Uma das principais vantagens desses juizados é que, para ações de até 20 salários mínimos, não é preciso contratar advogado. "Para dar entrada na ação é simples. A pessoa que não estiver familiarizada com processos judiciais deve ir a um dos postos munida apenas de seu RG e submeter-se a uma 'triagem'. Um funcionário analisa o caso e já prepara a petição inicial - a abertura do processo", explica Mônica.
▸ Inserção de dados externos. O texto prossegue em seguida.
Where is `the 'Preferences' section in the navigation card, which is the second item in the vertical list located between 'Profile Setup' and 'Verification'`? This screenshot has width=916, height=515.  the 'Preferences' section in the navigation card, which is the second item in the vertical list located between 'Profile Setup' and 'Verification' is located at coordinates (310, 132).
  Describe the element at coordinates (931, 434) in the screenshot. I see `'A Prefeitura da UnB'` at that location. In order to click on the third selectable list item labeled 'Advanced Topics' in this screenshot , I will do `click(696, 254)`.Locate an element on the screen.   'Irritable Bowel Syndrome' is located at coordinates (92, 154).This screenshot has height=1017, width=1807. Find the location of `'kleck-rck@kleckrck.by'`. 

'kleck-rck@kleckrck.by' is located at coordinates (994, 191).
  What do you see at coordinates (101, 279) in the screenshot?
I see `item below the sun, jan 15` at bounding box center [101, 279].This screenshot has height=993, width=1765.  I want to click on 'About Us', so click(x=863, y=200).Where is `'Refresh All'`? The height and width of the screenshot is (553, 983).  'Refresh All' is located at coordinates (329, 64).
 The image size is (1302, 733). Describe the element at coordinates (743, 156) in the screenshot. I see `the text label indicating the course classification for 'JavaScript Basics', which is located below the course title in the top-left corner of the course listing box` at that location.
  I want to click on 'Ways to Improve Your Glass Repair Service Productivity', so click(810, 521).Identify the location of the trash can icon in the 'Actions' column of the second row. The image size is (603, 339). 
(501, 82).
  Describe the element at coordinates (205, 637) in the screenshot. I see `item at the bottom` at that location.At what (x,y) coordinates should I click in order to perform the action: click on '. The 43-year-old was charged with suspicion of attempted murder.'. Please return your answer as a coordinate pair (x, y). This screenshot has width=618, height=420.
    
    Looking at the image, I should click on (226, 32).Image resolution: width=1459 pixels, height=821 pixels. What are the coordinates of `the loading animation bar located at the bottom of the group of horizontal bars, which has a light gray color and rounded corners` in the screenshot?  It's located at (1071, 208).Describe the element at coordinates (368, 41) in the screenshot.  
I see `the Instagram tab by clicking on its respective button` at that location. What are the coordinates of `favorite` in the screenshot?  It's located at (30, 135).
Para causas de 20 a 40 salários mínimos, no entanto, a pessoa deve ir obrigatoriamente acompanhada por um profissional.

No mesmo dia em que ingressa com a ação, o autor é informado sobre quais documentos deve providenciar e se há necessidade de testemunhas. "Ele também já toma conhecimento da data de audiência de conciliação com a empresa. Esta audiência tem a função de dar uma última possibilidade de solução amigável. Se não há acordo, é agendado o julgamento", explica a juíza.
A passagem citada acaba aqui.